## [Written problem]
Rewrite the lines from the one containing "You are a computer-use agent." through the one containing "Looking at the" as a JSON list of strings, one string per line, skipping blank lines.

## [Records to process]

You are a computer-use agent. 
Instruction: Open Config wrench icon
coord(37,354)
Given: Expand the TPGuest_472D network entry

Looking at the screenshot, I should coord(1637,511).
* * *
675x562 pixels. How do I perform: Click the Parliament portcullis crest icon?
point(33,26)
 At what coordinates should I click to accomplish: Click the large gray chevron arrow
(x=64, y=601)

## [Complete response]
[
  "You are a computer-use agent. ",
  "Instruction: Open Config wrench icon",
  "coord(37,354)",
  "Given: Expand the TPGuest_472D network entry",
  "Looking at the screenshot, I should coord(1637,511)."
]